Convenience function for generating token sequence input to Transformer models. Creates a tensor with dimensions d0[1], d1[length], where d0 is the batch dimension and d1 is the maximum length of the token sequence. Assumes the inputs are zero-padded tensors representing token sequences. The result is the token sequence:

CLS + input_1 + SEP + input_2 + SEP + ... + 0's

  • length: The maximum length of the token sequence
  • input_N: Where to retrieve input from. At least one is required.

The inputs are typically retrieved from the query, document attributes or constants. For instance, tokenInputIds(128, query(my_input), attribute(my_field)) where input types are:

  • query(my_input): tensor(d0[32])
  • attribute(my_field): tensor(d0[128])

will create a tensor of type d0[1],d1[128] consisting of the CLS token 101, the tokens from the query, the SEP token 102, the tokens from the document field, the SEP token 102, and 0's for the rest of the tensor.

customTokenInputIds(start_sequence_id, sep_sequence_idlength, input_1, input_2, ...) n/a

Convenience function for generating token sequence input to Transformer models. Creates a tensor with dimensions d0[1], d1[length], where d0 is the batch dimension and d1 is the maximum length of the token sequence. Assumes the inputs are zero-padded tensors representing token sequences. The result is the token sequence:

start_sequence_id + input_1 + sep_sequence_id + input_2 + sep_sequence_id + ... + 0's

  • start_sequence_idThe start sequence id, typically 1
  • sep_sequence_idThe separator sequence id, typically 2
  • length: The maximum length of the token sequence
  • input_N: Where to retrieve input from. At least one is required.

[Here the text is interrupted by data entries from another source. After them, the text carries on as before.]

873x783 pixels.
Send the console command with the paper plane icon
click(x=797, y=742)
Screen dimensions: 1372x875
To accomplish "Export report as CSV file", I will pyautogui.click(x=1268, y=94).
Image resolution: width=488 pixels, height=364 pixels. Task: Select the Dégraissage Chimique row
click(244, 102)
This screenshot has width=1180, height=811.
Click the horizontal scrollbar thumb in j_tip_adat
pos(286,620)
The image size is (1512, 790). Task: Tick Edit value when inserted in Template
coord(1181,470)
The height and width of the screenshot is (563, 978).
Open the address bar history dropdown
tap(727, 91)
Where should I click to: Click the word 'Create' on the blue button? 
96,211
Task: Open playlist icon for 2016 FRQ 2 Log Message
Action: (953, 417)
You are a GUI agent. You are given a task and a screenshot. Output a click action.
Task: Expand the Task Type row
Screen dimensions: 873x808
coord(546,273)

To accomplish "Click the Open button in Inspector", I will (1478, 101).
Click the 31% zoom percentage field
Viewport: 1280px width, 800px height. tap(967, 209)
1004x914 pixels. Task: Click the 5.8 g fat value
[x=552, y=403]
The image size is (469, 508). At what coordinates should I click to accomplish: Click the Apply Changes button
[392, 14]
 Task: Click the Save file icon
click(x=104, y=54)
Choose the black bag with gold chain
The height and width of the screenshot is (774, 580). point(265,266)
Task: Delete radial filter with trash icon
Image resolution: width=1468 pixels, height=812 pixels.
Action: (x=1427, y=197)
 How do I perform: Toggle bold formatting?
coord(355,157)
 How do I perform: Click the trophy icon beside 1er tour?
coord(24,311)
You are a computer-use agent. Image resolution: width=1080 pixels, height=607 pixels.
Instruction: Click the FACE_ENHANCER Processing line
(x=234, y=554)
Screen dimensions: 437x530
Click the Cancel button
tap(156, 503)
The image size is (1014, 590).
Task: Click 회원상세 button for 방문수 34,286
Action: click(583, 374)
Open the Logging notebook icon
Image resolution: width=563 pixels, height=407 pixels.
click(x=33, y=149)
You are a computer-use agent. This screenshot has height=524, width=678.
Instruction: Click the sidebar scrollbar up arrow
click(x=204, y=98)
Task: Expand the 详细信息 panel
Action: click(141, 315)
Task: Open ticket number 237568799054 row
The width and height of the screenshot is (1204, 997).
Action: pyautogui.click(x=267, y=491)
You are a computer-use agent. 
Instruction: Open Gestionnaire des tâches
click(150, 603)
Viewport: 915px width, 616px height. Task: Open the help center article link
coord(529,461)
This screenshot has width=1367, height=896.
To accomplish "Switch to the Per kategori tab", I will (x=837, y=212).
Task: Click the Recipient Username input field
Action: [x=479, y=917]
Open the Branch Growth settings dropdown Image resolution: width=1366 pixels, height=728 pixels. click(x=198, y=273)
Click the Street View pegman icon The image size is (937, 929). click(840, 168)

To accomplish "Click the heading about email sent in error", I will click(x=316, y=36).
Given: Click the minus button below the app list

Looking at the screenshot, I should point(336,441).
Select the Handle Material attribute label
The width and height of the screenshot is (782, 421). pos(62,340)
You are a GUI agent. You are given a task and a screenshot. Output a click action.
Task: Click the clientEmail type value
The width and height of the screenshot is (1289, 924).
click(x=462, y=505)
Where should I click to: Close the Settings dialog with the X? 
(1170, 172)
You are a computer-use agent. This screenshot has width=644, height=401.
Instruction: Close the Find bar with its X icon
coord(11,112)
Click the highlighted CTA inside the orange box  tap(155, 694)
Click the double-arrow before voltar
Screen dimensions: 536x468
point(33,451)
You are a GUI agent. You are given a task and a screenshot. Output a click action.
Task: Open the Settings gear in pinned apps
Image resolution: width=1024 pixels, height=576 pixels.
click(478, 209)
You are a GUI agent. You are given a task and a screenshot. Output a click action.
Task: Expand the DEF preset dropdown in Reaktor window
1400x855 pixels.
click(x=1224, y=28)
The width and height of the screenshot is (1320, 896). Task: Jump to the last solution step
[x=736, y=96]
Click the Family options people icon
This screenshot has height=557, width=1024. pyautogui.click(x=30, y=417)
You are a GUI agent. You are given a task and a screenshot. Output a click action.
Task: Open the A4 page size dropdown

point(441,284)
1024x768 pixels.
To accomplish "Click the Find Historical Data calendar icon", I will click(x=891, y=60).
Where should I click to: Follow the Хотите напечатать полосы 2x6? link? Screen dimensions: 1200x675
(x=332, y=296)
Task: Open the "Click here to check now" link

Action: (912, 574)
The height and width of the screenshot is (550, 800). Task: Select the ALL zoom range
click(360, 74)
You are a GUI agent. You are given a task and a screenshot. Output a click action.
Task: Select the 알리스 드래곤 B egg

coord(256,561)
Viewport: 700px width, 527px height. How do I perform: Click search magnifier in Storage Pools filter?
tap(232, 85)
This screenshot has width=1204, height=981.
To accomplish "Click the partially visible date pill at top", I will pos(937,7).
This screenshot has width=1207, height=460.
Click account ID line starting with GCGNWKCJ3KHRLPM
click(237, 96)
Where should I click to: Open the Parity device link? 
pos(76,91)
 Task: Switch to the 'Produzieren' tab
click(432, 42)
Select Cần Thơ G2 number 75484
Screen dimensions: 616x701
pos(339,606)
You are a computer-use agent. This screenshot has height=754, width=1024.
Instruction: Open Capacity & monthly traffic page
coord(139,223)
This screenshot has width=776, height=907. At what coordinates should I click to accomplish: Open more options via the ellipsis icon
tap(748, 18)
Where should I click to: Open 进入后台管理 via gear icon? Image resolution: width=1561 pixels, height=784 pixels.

The inputs are typically retrieved from the query, document attributes or constants. For instance, customTokenInputIds(1,2,128, query(my_input), attribute(my_field)) where input types are:

  • query(my_input): tensor(d0[32])
  • attribute(my_field): tensor(d0[128])
tokenTypeIds(length, input_1, input_2, ...) n/a

Convenience function for generating token sequence input to Transformer models. Similar to the tokenInputIds, creates a tensor of type d0[1],d1[length] which represents a mask with zeros for the first input including CLS and SEP token, ones for the rest of the inputs (up to and including the final SEP token), and 0's for the rest of the tensor.

tokenAttentionMask(length, input_1, input_2, ...) n/a

Convenience function for generating token sequence input to Transformer models. Similar to the tokenInputIds, creates a tensor of type d0[1],d1[length] which represents a mask with ones for all tokens that are set (CLS and SEP and all inputs), and zeros for the rest.

Graphs for selected ranking functions

closeness

Closeness logscale plot

The plot above shows the possible outputs from the closeness distance rank feature using the default maxDistance of 1000 km. The linear(x) graph shows the default closeness output while the other graphs are logscale output for various values of the scaleDistance parameter: 9013.305 (1 km), 45066.525 (5 km - the default value), and 901330.5 (100 km). These values correspond to the following values of the halfResponse parameter: 276154.903 (30.64 km), 593861.739 (65.89 km), and 2088044.581 (231.66 km).

freshness

Freshness logscale plot

The plot above shows the possible outputs from the freshness rank feature using the default maxAge of 7776000s (90 days). The linear(x) graph shows the default freshness output while the other graphs are logscale output for various values of the halfResponse parameter: 172800s (2 days), 604800s (7 days - the default value), 1209600s (14 days).